22:16 And so these two women start patriotic clubs in support of the union cause. However, as we know, after the civil war ends, there is a push to abolish the institution of slavery at the 13th amendment, to gain the rights of citizenship with the 14th amendment, and then to grant universal male suffrage.
22:40 Black ink on white paper, right? Universal male with the 15th amendment. And it’s with that argument of the 15th amendment that you see a split in the women’s suffrage movement, because about half of those women would say, I thought we were for universal suffrage,
23:03 and how could African American men not be on our side and push to include us? Whereas Frederick Douglas said to Elizabeth Cady Stanton, the day that you’re in fear of being lynched when you walk down the street is the day that I will support you over us, right? That if there can be at least someone to get it, let it be what he would say, the negro.
23:27 So you have this split, and these two groups of women suffragists will not come back together till about the turn of the century. I love to hate Elizabeth Cady Stanton because she will not help the cause by any sense of the imagination.
23:51 She will write the Bible entirely from the woman’s perspective around the turn of the century when she gets older and I’m not suggesting this of all people, but we know, generally speaking, broad strokes. When people get older, the filter becomes thinner, and she just starts to say exactly what she wants. And it has a negative effect
24:11 on the movement that, I would argue, puts it back a number of years. You also start to see a new wave of suffragists being influenced by more radical and revolutionary tactics of their sisters across the pond and staging protests.
24:35 Alice Paul. Yes, exactly. Thank you. Of Alice Paul, among others, who will pick up a wartime president during World War I, colin Woodrow Wilson. I mean, you just didn’t do that then, right? You don’t really do that now, but you really didn’t do that then. And so they’re picketing a war time
24:56 president and telling Woodrow Wilson, take the beam out of his own eye.

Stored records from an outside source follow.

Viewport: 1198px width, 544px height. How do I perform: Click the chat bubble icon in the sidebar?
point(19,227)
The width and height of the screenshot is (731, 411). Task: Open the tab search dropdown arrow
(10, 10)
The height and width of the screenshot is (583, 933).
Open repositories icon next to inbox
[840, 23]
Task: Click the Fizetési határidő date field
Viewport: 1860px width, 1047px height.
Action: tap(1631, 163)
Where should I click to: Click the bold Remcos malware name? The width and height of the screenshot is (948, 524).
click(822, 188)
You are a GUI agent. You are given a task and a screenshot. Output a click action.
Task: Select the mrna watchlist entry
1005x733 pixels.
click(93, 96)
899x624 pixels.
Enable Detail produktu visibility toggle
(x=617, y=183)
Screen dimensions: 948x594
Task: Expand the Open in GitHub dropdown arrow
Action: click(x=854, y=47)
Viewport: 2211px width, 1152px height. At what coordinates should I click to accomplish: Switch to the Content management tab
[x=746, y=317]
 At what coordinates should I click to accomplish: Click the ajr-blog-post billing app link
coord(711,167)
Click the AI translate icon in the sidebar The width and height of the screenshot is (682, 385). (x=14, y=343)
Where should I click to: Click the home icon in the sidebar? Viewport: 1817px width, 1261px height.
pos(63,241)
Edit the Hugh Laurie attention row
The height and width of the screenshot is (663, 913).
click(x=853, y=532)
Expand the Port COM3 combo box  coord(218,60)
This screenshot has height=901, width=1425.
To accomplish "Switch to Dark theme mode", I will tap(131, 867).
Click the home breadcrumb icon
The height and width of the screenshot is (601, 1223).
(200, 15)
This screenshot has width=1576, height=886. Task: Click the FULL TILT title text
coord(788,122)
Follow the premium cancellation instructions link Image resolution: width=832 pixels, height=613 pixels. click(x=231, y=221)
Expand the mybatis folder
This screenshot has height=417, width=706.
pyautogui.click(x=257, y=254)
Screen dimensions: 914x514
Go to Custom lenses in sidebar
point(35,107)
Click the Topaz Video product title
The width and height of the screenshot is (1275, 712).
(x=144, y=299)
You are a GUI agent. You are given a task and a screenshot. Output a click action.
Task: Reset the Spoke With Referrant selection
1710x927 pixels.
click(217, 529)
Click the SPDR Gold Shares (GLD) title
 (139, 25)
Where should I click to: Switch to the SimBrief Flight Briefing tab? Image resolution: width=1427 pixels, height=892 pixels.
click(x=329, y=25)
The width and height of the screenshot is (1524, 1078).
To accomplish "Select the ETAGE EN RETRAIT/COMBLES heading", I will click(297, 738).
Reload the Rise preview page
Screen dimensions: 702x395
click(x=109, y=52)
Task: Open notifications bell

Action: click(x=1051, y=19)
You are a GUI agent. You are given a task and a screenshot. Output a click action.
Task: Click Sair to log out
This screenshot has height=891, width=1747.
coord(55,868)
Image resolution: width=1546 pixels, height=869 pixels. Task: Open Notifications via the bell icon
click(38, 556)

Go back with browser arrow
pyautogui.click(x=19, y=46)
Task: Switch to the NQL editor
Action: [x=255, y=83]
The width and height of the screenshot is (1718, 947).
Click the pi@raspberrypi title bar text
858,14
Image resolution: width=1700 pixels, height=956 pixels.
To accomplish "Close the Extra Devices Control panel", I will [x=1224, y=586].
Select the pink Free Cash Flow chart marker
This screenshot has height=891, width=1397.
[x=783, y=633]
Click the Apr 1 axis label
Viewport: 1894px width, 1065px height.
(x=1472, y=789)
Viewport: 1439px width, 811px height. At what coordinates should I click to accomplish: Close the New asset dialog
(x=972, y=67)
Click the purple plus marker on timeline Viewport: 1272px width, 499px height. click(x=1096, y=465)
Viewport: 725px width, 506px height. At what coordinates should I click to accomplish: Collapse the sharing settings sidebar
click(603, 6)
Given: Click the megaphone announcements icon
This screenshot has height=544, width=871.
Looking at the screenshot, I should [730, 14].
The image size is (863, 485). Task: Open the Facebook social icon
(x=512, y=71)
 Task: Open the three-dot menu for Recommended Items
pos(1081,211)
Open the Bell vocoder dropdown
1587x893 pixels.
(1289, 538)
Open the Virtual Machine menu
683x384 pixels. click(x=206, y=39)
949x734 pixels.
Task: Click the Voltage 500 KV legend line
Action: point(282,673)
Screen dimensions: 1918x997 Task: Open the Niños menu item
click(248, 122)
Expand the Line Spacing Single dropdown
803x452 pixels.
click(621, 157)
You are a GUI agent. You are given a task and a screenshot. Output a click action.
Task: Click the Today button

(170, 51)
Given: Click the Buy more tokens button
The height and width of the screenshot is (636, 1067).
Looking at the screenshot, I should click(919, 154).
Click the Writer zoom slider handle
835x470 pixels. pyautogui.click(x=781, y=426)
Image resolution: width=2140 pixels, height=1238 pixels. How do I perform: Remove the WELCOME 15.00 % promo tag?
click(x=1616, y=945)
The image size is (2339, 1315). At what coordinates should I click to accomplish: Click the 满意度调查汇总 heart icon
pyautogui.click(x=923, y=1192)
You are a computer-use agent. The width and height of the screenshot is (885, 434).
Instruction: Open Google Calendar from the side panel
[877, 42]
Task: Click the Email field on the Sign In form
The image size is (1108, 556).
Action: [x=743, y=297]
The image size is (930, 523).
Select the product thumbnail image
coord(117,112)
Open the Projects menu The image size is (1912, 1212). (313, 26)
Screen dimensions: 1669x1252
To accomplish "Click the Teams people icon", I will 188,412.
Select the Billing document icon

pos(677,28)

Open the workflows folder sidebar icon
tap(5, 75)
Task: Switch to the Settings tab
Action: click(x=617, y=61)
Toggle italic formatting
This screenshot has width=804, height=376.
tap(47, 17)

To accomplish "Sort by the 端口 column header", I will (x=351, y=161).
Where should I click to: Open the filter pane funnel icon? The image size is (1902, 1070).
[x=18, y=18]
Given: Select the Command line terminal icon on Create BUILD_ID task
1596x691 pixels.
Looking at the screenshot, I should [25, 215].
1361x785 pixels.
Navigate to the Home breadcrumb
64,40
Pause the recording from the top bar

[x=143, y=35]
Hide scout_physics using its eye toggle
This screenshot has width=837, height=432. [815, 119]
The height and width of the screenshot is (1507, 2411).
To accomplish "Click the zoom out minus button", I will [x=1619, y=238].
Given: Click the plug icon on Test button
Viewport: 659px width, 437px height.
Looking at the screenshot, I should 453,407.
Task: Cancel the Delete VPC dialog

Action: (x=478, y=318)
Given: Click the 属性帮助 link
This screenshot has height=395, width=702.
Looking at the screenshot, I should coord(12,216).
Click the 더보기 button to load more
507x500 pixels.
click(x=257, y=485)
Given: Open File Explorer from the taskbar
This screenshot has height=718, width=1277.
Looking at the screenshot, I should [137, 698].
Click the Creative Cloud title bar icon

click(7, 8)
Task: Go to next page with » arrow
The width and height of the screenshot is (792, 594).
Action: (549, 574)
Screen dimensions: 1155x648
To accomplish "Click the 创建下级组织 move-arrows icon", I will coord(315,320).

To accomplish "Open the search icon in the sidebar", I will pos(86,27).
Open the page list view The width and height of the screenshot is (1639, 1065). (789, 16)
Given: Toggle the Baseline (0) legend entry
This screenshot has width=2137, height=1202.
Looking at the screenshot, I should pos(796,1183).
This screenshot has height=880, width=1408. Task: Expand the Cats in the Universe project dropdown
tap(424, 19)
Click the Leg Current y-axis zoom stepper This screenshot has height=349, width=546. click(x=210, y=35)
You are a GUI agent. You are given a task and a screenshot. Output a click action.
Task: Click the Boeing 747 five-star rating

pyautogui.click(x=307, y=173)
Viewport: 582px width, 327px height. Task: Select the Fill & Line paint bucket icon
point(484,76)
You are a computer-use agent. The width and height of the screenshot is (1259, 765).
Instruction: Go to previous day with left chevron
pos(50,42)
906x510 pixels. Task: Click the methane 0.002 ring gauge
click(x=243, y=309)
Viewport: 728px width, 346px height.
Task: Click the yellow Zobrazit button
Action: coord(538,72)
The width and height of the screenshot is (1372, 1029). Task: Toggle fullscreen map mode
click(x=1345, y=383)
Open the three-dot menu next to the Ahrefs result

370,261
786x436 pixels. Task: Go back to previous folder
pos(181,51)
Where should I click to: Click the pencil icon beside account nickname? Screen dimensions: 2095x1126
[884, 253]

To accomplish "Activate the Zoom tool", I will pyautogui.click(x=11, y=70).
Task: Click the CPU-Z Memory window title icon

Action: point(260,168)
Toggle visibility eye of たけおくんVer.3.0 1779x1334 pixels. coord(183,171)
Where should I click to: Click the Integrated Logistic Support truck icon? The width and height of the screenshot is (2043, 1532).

And if this is a war for democracy, this is a pretty bad look, because 50% of Americans don’t have the right to vote. And so while this could be another lecture, another class entirely, I know you told me to be brief.
25:17 I will focus on that. But I think that the combination of tactics that increase media attention and spectacle, as well as the state by state strategy of more conservative suffragists, developed a greater momentum to allow Woodrow Wilson to throw his support behind
25:43 women’s suffrage and to help get the 19th Amendment passed through Congress. So I would not suggest that the takeaway should not be that Wilson was the advocate or support of women’s suffrage, but I think he felt cornered to do so. Okay, well, thank you very much. Well, that’s been a very illuminating discussion, Emily.
26:07 I’d also be remiss if I didn’t mention some of our curricula that deal with the Declaration of Sentiments and with the Senate Falls Convention, one of which you were a leading scholar on reviewing. And that’s our women’s suffrage curriculum, which we’re highlighting this year because of the 100th anniversary, but we’ll continue to highlight it because of its importance in American history,
26:30 as well as this topic, also appears in our American Portraits collection. It’s going to appear in our Life, Liberty and the Pursuit of Happiness, our new US. History textbook that’s going to be free online, as well as several of our other materials. And so I encourage all of our teachers and students and citizens to check that out.
26:52 And thank you so much again for coming on and helping walk us through this document and really illuminate its meaning for the American regime and also its historical context. It was a real pleasure. Thank you for having me, tony.